Linux Multiprocessing

Process 0, 1 and 2

There are three initial processes in Linux:

  • process 0: idle process, the first process created by the system. It loads the whole system.
  • process 1: systemd process initializes the system. It’s the ancestor process of all the user
    processes.
  • process 2: kthreadd process coordinates all the processes

Every process in Linux has a unique non-negative process id. At any given time, there can’t be
different processes with the same id. We can use ps -ef | grep process_name to check the
details of the target process.

  • UID is the user who started the process
  • PID is the process id
  • PPID is the parent process id
  • C is the CPU usage
  • STIME is the process start time
  • TTY is the terminal device that started the process, which is not that important for now
  • TIME is the total uptime for the process
  • CMD is the command used to start this process

We can see clearly that the parent process of process 1 and 2 are process 0. Process 1 and 2
then invoke all the other processes. In other words, all processes can be traced back to
process 1 and 2, and ultimately to process 0.
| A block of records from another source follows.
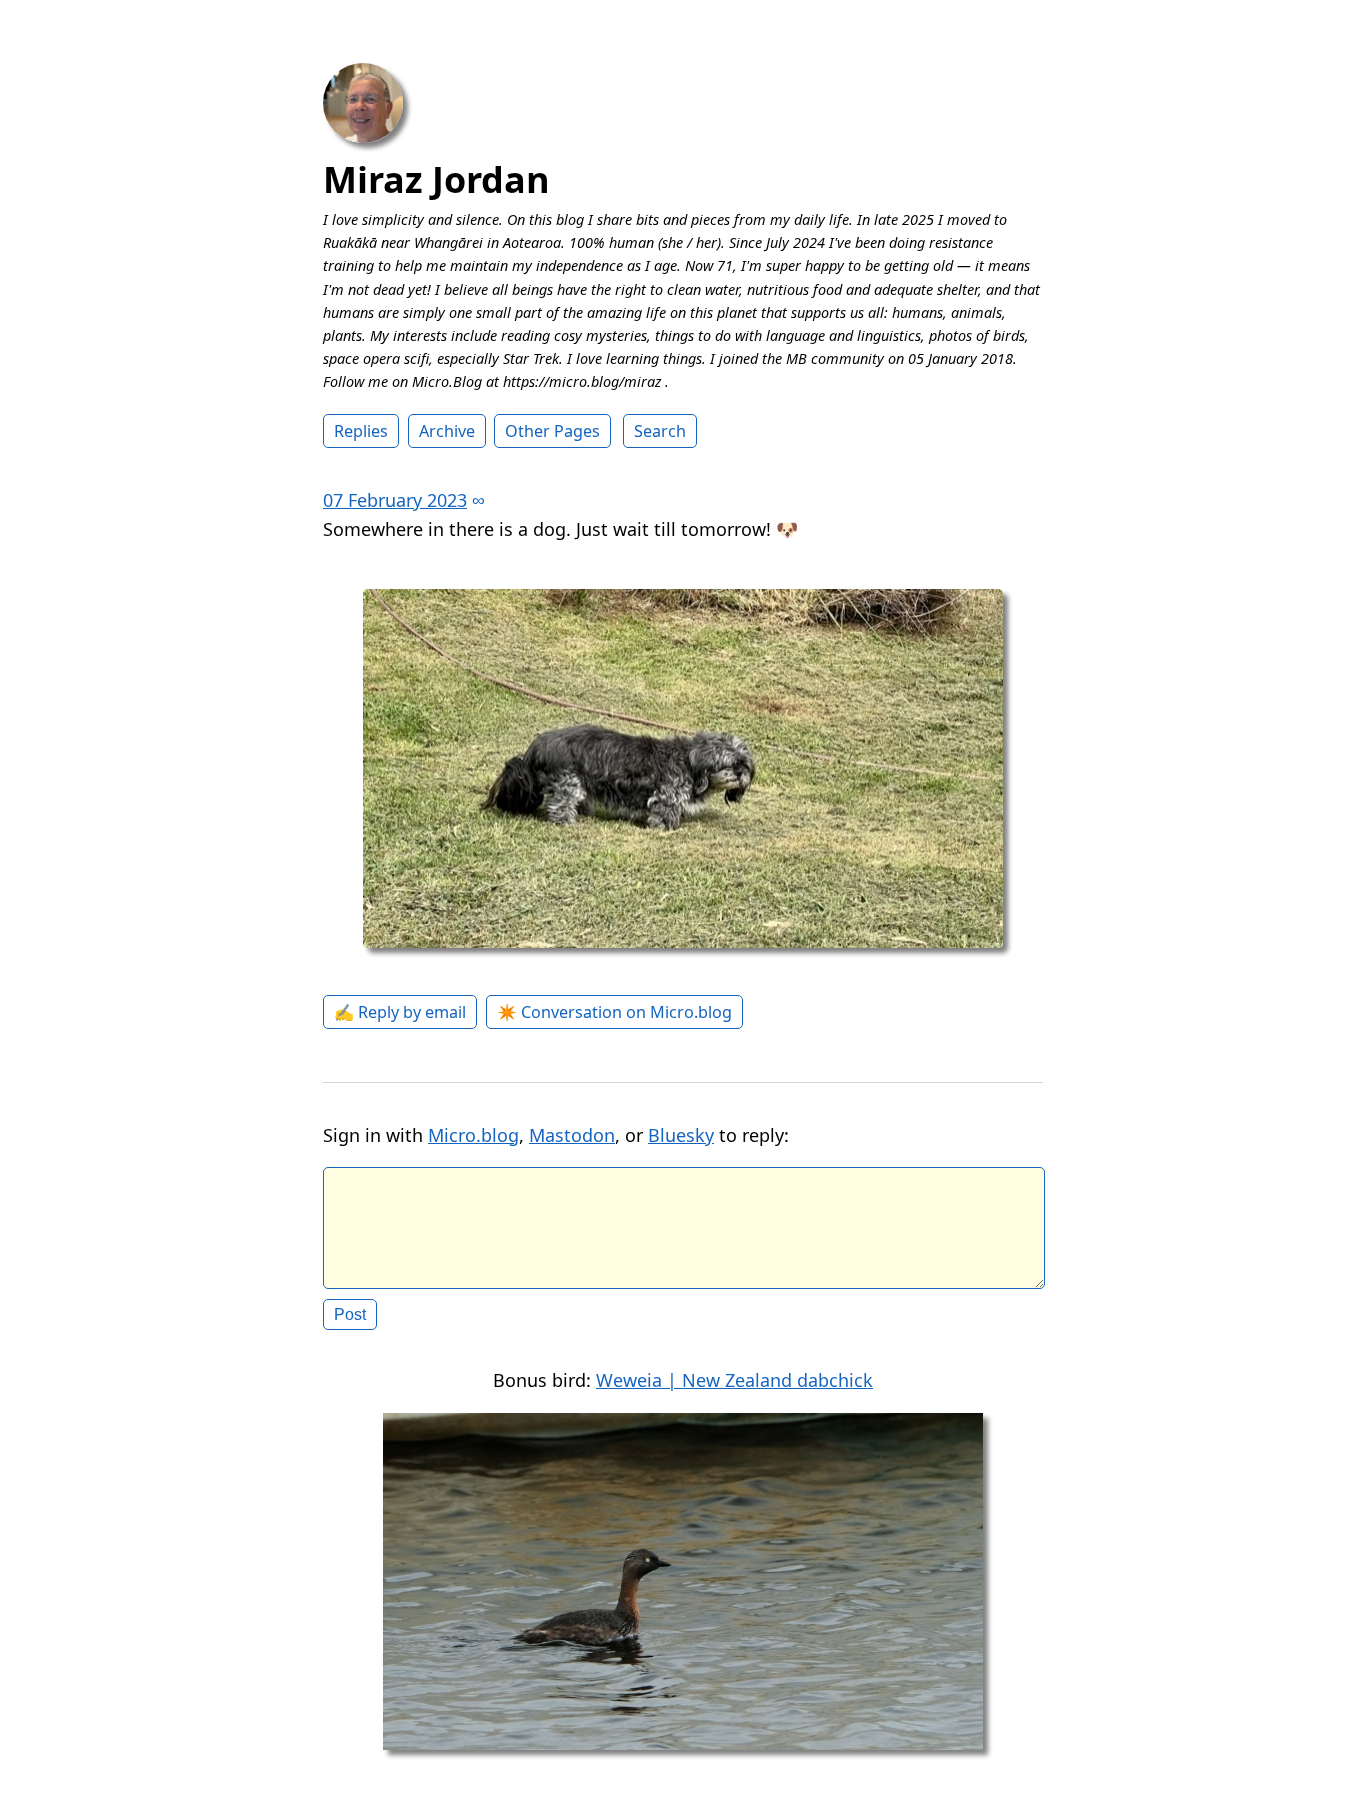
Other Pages (552, 431)
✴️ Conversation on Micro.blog (614, 1012)
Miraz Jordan (436, 179)
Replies (361, 431)
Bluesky (681, 1135)
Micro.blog (473, 1135)
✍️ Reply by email (400, 1012)
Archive (447, 431)
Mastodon (572, 1135)
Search (660, 431)
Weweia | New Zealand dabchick (734, 1380)
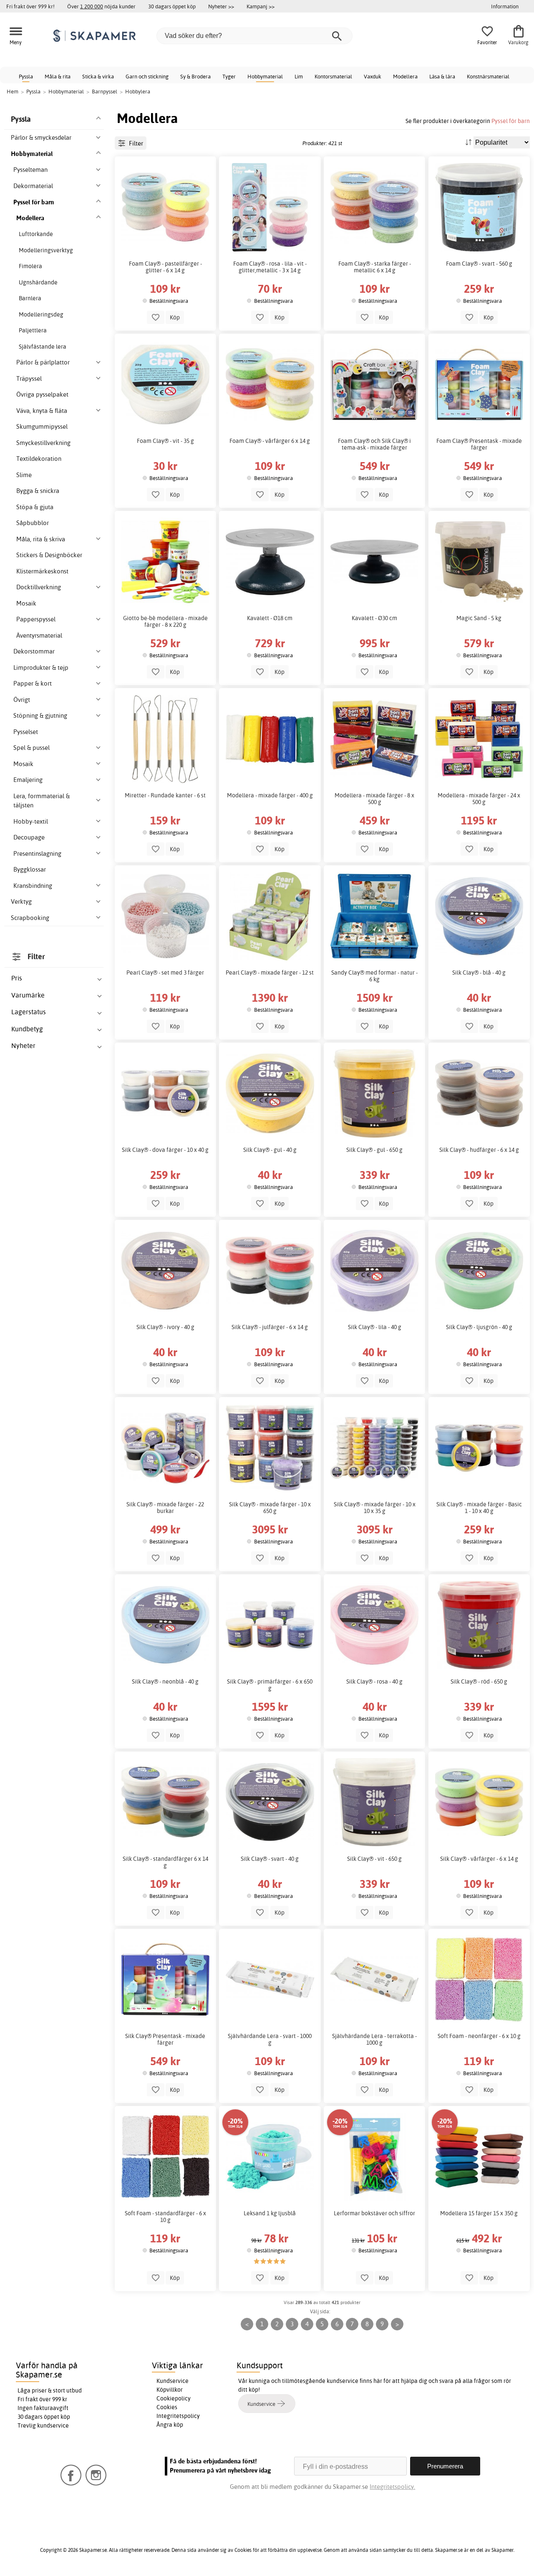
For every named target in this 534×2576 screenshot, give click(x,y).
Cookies (166, 2407)
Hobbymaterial (265, 76)
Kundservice (172, 2381)
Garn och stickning (147, 76)
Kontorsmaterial (333, 76)
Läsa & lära (442, 76)
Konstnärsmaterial (488, 76)
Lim (299, 76)
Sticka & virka (98, 76)
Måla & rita (58, 76)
For example, in the below processes:

Command ps -ef has a process id of 20110, its parent process is 20074 which is bash, whose
parent process is 20073 which is sshd, whose parent process is 20069, whose parent process
is 1190, whose parent process is 1. So any process can be traced back to process 1 or process 2.
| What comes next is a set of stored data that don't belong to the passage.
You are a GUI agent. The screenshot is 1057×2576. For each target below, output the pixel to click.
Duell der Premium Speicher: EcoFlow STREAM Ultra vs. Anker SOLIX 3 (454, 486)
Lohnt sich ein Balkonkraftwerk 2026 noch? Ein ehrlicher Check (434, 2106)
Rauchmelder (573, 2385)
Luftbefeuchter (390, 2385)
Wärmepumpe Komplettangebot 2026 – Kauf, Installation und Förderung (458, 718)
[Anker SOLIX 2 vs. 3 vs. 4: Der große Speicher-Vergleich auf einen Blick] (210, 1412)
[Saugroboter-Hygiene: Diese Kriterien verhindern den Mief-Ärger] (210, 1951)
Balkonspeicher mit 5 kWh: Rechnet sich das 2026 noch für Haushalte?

Similarly, if we check the process running book, we can also trace it back to process 1.

PID

There are two C functions to get process ids.

  • getpid: Get the process id
  • getppid: Get the parent process id

Let’s illustrate with a simple program:

#include <stdio.h>
#include <stdlib.h>
#include <string.h>
#include <unistd.h>

int main()
{
  printf("getpid()=%d\n", getpid());
  printf("getppid()=%d\n", getppid());

  sleep(50);
}

Compile and run:

Let’s check the running process

How to create a process in a program

  • To create a new process, we may invoke the fork function in an existing process, the new
    process is the child process and the original process is the parent process.
  • Both processes will continue with the rest of the code.
  • The fork function is invoked once and return twice. The child process returns 0, the
    parent process returns the child process’ pid.
  • The child process is a copy of the parent process, obtaining the parent process’ data spaces, stack, heap, aka they don’t share those data
#include <stdio.h>
#include <stdlib.h>
#include <string.h>
#include <unistd.h>

int main()
{
  printf("aaa=%d\n", getpid());
  sleep(10);
  printf("bbb=%d\n", getpid());

  fork();

  printf("ccc=%d\n", getpid());
  sleep(30);
  printf("ddd=%d\n", getpid());
}

At the beginning there’s only 1 process. Then the fork function is invoked to create a child process. Finally, both parent and child process will continue the rest of the program.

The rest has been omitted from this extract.